ISBN-13: 9780700626915 / Angielski / Miękka / 2018 / 264 str.
ISBN-13: 9780700626915 / Angielski / Miękka / 2018 / 264 str.
The Dine, or Navajo, have their own ways of knowing and being in the world, a cultural identity linked to their homelands through ancestral memory. The Earth Memory Compass traces this tradition as it is imparted from generation to generation, and as it has been transformed, and often obscured, by modern modes of education. An autoethnography of sorts, the book follows Farina King's search for her own Dine identity as she investigates the interconnections among Navajo students, their people, and Dine Bikeyah-or Navajo lands-across the twentieth century. In her exploration of how historical changes in education have reshaped Dine identity and community, King draws on the insights of ethnohistory, cultural history, and Navajo language. At the center of her study is the Dine idea of the Four Directions, in which each of the cardinal directions takes its meaning from a sacred mountain and its accompanying element: East, for instance, is Sis Naajini (Blanca Peak) and white shell; West, Dook'o'oosliid (San Francisco Peaks) and abalone; North, Dibe Nitsaa (Hesperus Peak) and black jet; South, Tsoodzil (Mount Taylor) and turquoise.

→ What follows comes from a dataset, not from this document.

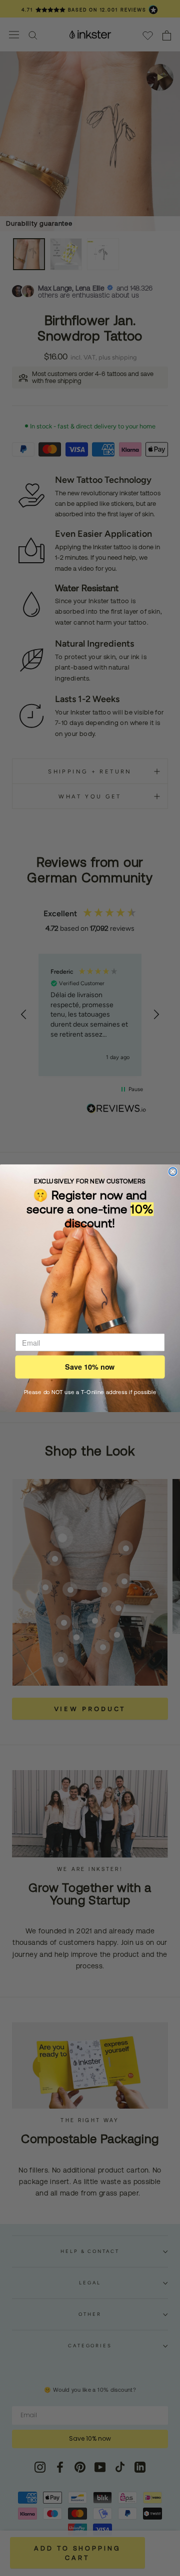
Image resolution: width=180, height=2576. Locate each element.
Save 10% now (89, 1367)
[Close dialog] (173, 1171)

King elaborates on the meanings and teachings of the mountains and directions throughout her book to illuminate how Navajos have embedded memories in landmarks to serve as a compass for their people-a compass threatened by the dislocation and disconnection of Dine students from their land, communities, and Navajo ways of learning. Critical to this story is how inextricably Indigenous education and experience is intertwined with American dynamics of power and history. As environmental catastrophes and struggles over resources sever the connections among peoplehood, land, and water, King's book holds out hope that the teachings, guidance, and knowledge of an earth memory compass still have the power to bring the people and the earth together.